Across all of the countries profiled, solar is expected to grow at an impressive rate. In Africa, installed solar capacity grew by an annual average of 8.5%, the joint-largest rate of growth in the continent, alongside geothermal power. However, with the African solar sector expected to have a total installed capacity of 140GW by 2050, compared to 8GW in the geothermal sector, it is clear that solar power will have a larger impact on the African energy mix in the coming decades.

Similarly, Europe and Eurasia and the US saw their respective solar sectors post the second-largest annual average rate of growth, behind geothermal power and battery storage capacity, respectively, suggesting that solar is an attractive investment option for a number of regions, despite different priorities for new energy infrastructure investments.

India’s forecast capacity will also account for more than one-eighth of the world’s installed solar capacity by 2050 according to the EIA. This transition also suggests that the world’s installed solar capacity will be less centralised than is the case currently. The EIA notes that, in 2022, China accounted for 420GW of the 1.4TW installed globally, making China single-handedly responsible for almost one-third of the world’s installed solar capacity.

Solar to flourish in a low zero-carbon cost case

The report also makes forecasts based on two different cost scenarios for the energy transition until 2050, one in which decarbonising the world’s energy mix is more expensive, and so innovations and investments in renewable power is less likely, and one in which the inverse is true.

This is particularly significant in the solar sector, where developers and manufacturers are constantly investing in new technologies and manufacturing process to drive up the conversion efficiency of solar modules. As a result, significant financial investment is likely necessary to the continued growth of the global solar sector, and ensuring that new solar research and deployment can be conducted in a cost-effective manner will likely be a prerequisite for expansion in the sector.

The EIA reports that, in the low zero-carbon cost case scenario, the global solar sector could see 5.9TW of capacity installed, compared to just 3.3TW in the high zero-carbon cost case scenario. Perhaps the most striking change is in the US, which is expected to contribute 550GW of capacity in the high-cost scenario, and 1.2TW in the low-cost scenario. This change would equate to a more than doubling of installed US solar capacity, and would see the US responsible for around one-fifth of the world’s installed capacity.

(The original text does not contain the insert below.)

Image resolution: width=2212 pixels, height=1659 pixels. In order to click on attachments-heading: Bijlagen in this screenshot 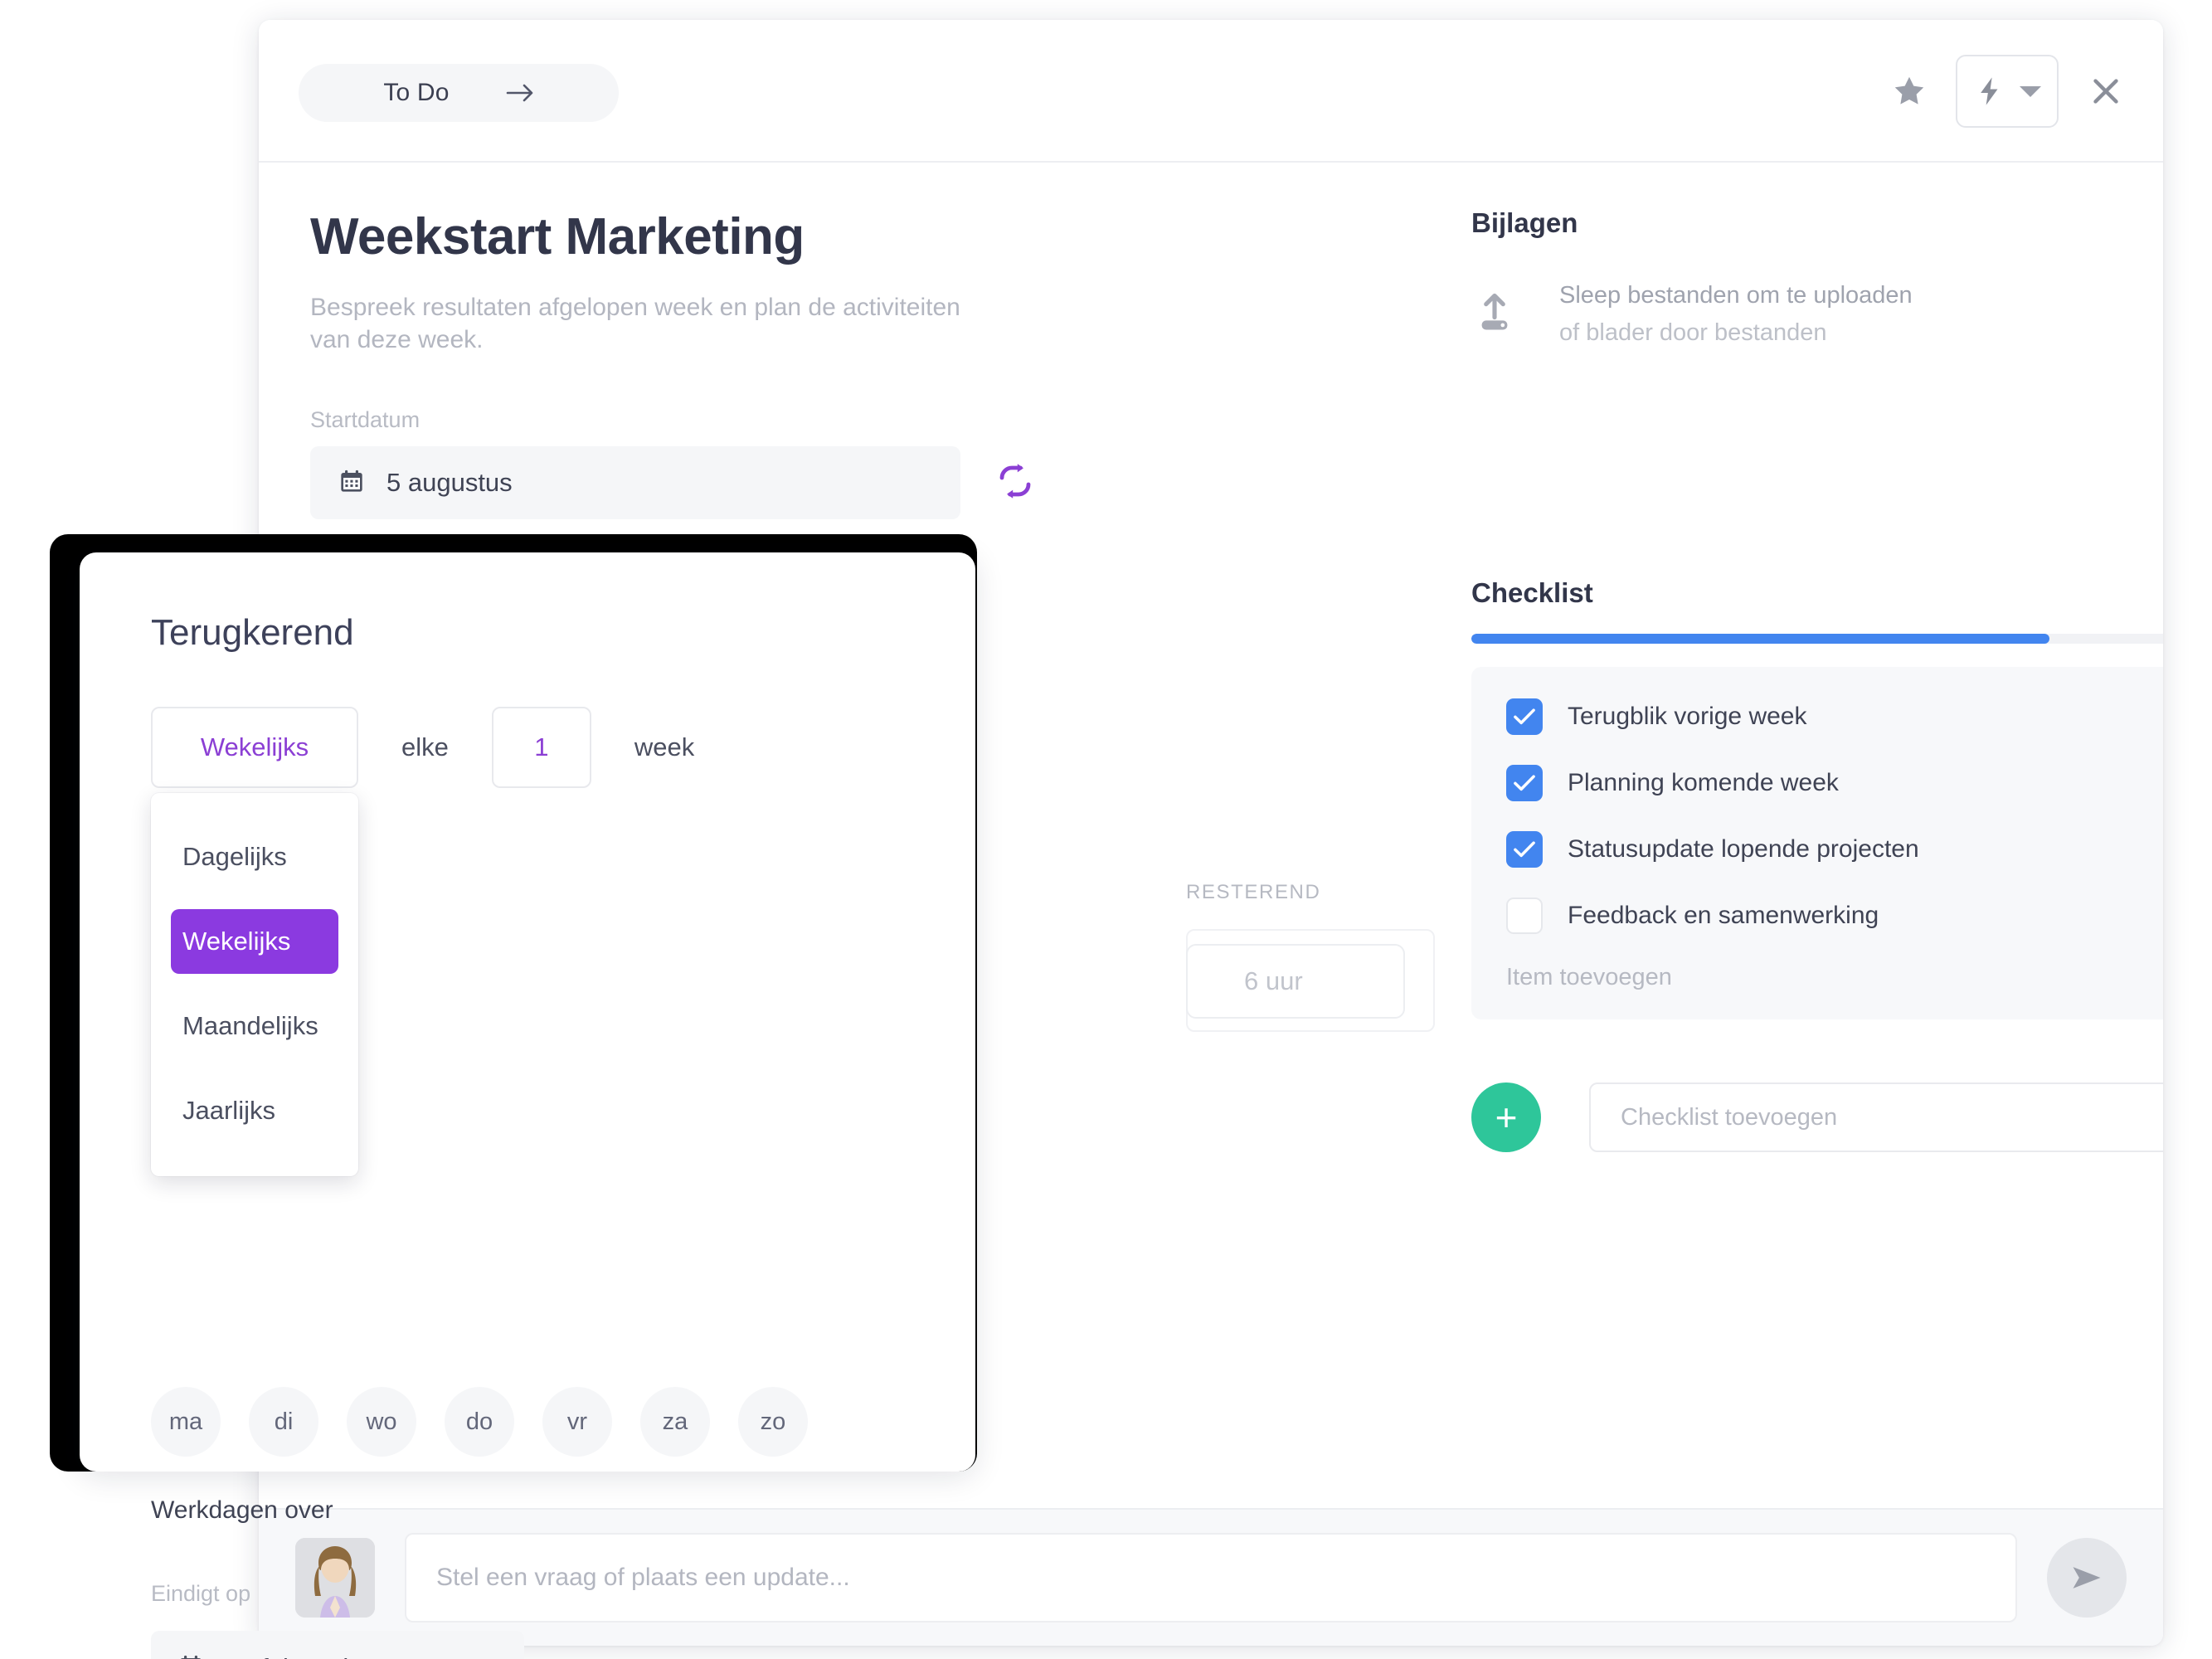, I will do `click(1525, 222)`.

Other significant impacts will be felt in Africa and India, where installed capacity is forecast to increase from 93GW to 235GW in Africa, and 877GW to 1.4TW in India, from the high-cost scenario to the low-cost scenario. China, meanwhile, will see its contribution to the global solar sector relatively unchanged in both scenarios, with its capacity of 847GW in the high-cost scenario, and capacity of 1.5TW in the low-cost scenario, both accounting for around one-quarter of the world’s total installed solar capacity.

Perhaps most encouragingly for the energy transition as a whole, the expected growth in the low-cost scenario will also lead to a reduction in installed fossil fuel capacity. The fossil fuels sector is expected to contribute 5.4TW of capacity in the high-cost scenario, which falls by around one-third to 3.7TW in the low-cost scenario, suggesting that, as is expected to happen in India, the expansion of the solar sector could see funds and attention diverted from legacy forms of electricity generation.

“Renewables become an increasingly cost-competitive source of electricity and grow the fastest in cases that assume high economic growth and greater electricity demand,” said EIA Administrator Joe DeCarolis in a statement accompanying the report. DeCarolis also commented on the importance of investment into battery storage as part of this transition, with the need to develop effective storage solutions an integral part of the clean energy transition in Italy and the US.

“In 2022, battery storage accounted for less than 1% of global power capacity,” continued DeCarolis. “EIA projects that battery storage capacity will grow to make up between 4% and 9% of global power capacity by 2050.”